The White House is preparing an executive order to eliminate the Education Department, two sources familiar with the plans told NBC News.
President Donald Trump cannot unilaterally abolish a federal agency without the approval of Congress.
The planned order follows years of campaign promises from Trump to abolish the Education Department, which was established in 1979, during President Jimmy Carter’s administration.
In September 2023, Trump posted a video to social media saying, “One other thing I’ll be doing very early in the administration is closing up the Department of Education in Washington, D.C., and sending all education and education work and needs back to the states.”

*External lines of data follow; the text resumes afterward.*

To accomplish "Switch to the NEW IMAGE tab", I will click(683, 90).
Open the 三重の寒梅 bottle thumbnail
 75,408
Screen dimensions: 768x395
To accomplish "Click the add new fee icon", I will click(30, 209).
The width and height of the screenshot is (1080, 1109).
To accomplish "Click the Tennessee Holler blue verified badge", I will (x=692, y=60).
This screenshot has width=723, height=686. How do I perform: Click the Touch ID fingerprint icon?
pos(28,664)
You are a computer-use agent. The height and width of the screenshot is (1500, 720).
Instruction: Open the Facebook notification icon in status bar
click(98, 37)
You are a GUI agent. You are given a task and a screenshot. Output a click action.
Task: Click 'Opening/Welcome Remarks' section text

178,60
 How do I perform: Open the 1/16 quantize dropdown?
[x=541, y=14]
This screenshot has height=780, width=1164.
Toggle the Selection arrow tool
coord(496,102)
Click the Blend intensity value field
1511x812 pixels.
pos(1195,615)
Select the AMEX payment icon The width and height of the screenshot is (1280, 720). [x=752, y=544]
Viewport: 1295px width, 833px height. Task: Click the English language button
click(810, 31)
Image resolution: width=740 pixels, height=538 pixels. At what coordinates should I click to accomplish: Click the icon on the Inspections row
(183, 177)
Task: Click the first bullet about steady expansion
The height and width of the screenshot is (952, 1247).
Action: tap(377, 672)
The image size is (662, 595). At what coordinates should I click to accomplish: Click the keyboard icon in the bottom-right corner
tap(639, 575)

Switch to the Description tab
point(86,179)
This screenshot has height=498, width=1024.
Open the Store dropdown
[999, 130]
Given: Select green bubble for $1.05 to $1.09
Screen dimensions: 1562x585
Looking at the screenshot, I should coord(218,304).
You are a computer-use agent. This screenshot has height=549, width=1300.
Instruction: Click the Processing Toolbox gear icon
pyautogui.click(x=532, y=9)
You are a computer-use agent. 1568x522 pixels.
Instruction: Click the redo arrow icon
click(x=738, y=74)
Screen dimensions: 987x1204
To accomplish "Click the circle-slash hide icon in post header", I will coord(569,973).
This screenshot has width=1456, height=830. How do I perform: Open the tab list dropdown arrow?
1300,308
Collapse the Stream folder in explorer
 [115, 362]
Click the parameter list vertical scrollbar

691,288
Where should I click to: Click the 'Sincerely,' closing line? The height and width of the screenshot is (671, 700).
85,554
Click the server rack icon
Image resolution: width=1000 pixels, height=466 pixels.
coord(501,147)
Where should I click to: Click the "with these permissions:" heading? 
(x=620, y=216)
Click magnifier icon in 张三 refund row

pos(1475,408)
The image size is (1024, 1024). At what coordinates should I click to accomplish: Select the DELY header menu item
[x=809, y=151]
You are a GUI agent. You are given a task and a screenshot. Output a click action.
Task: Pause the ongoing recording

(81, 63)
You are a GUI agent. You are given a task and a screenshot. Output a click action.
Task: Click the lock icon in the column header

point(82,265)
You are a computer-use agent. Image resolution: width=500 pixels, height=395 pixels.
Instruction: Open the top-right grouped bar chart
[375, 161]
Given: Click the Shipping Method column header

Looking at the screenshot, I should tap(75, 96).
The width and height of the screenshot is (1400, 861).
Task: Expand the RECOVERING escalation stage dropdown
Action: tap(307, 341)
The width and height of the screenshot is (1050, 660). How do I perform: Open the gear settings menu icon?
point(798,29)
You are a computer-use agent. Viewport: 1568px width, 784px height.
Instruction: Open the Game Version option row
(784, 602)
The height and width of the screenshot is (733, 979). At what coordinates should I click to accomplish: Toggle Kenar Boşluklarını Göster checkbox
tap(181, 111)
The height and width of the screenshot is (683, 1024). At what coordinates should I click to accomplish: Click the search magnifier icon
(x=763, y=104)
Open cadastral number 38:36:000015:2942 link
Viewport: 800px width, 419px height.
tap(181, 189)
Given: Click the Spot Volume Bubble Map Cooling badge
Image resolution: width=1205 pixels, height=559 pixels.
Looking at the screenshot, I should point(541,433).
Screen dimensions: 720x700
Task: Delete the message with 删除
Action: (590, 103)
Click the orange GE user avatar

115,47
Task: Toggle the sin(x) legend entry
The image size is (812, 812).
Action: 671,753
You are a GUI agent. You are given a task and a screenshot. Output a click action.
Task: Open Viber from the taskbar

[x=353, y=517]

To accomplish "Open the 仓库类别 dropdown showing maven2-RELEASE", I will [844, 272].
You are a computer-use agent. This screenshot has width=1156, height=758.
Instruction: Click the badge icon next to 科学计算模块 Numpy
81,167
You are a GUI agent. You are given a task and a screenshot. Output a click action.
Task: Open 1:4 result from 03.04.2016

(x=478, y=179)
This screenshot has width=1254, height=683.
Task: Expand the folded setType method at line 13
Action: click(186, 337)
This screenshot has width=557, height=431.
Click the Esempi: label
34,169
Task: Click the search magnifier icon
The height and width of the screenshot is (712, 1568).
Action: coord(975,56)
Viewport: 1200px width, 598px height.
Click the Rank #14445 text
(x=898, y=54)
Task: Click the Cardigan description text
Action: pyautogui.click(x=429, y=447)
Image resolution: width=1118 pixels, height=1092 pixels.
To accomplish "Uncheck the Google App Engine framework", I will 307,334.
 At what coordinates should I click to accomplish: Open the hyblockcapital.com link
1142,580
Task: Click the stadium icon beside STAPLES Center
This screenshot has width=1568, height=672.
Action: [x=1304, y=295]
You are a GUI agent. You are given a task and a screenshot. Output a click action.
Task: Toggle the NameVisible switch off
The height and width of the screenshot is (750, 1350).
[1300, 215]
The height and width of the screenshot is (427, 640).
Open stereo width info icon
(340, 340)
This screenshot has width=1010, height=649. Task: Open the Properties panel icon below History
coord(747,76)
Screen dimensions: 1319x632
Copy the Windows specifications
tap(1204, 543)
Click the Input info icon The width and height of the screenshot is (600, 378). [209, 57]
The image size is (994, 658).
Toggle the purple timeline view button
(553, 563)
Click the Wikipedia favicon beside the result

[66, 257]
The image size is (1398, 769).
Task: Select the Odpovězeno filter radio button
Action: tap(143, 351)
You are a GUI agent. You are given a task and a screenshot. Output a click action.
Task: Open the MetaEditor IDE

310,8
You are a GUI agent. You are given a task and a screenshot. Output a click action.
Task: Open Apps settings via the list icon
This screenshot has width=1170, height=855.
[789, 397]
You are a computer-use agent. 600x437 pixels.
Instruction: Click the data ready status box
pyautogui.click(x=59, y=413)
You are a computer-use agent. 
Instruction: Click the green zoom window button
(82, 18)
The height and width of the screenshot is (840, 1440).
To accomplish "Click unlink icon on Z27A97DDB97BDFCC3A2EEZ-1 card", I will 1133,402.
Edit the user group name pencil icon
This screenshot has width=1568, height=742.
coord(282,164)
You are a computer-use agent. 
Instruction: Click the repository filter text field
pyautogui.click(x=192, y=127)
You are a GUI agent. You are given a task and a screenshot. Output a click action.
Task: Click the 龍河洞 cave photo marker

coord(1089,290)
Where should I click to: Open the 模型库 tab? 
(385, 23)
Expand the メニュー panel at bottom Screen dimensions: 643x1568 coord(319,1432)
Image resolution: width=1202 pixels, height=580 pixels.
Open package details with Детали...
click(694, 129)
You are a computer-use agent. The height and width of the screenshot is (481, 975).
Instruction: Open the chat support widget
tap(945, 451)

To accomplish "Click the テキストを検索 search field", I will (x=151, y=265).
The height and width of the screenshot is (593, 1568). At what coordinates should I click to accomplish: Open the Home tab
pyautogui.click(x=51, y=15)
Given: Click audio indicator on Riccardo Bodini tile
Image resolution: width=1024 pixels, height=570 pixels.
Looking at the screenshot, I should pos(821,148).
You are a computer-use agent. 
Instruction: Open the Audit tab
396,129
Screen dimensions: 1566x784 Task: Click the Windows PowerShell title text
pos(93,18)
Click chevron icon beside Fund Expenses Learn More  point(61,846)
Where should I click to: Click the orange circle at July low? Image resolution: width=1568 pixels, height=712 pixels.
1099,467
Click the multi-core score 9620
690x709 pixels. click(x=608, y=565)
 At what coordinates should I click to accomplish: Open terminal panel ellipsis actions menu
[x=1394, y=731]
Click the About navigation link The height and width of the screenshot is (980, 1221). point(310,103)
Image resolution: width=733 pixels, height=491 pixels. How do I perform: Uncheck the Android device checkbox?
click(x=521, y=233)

He said earlier in the video, “In total American society pours more than $1 trillion a year into public education systems, but instead of being at the top of the list, we are literally right smack — guess what — at the bottom.”
The Republican Party adopted Trump’s proposal, which was an idea also pushed by Project 2025, in its platform last summer.
The department says its elementary and secondary programs serve more than 50 million students in about 98,000 public schools and 32,000 private schools. It also provides “grant, loan, and work-study assistance to more than 12 million postsecondary students,” it says.
Becky Pringle, the president of the National Education Association, a major labor group, warned in a statement Tuesday that Trump’s coming order would hurt students and families, especially in vulnerable populations.
“If it became a reality, Trump’s power grab would steal resources for our most vulnerable students, explode class sizes, cut job training programs, make higher education more expensive and out of reach for middle class families, take away special education services for students with disabilities, and gut student civil rights protections,” she said. “Americans did not vote for, and do not support, ending the federal government’s commitment to ensuring equal educational opportunities for every child.”
Republican support for eliminating the department started soon after it was founded, with President Ronald Reagan advocating for dismantling it. Republicans in Congress have not been able to pass legislation to do so, however.
Last month, Reps. Thomas Massie, R-Ky., and David Rouzer, R-N.C., filed bills that would eliminate the department. Massie‘s measure has attracted 27 co-sponsors, all Republicans. Sen. Mike Rounds, R-S.D., introduced a similar bill in the last Congress, and his office said it expects him to do the same in the current one.
Republicans control the House and the Senate, but any effort to abolish the Education Department would face major obstacles in the Senate, where 60 votes are required to overcome a filibuster and advance to a final vote. Given their narrow majority, Republicans would need Democratic support to do that, which would make it unlikely for such a bill to pass.
Last week, Trump signed another education-related order to expand school choice, directing the Education Department to issue guidance to states within 60 days about how they can use federal funds to boost school choice programs.
School choice has long been a cornerstone of the GOP agenda, with a significant number of Republican-led states freeing up more funding in recent years for low-income families to send their students to private or charter schools.
In recent years, “cleaning out” or fully abolishing the Education Department has also become a leading Republican policy plank, and it was popular among several of the Republican candidates who challenged Trump in last year’s presidential primaries.
In the Republican primaries, tech entrepreneur Vivek Ramaswamy called for eliminating the Education Department on the campaign trail in Pennsylvania in 2023. And former United Nations Ambassador Nikki Haley said she would “clean out the Department of Education” if she were elected at a 2023 campaign stop in New Hampshire.
In a July campaign email, Trump laid out his other priorities for American education, which included cutting federal funding for any schools or programs pushing “critical race theory,” opening civil rights investigations into schools discriminating against Asian Americans, implementing a credentialing system to certify teachers who “embrace patriotic values” and “find[ing] and remov[ing] radicals who have infiltrated the federal Department of Education.”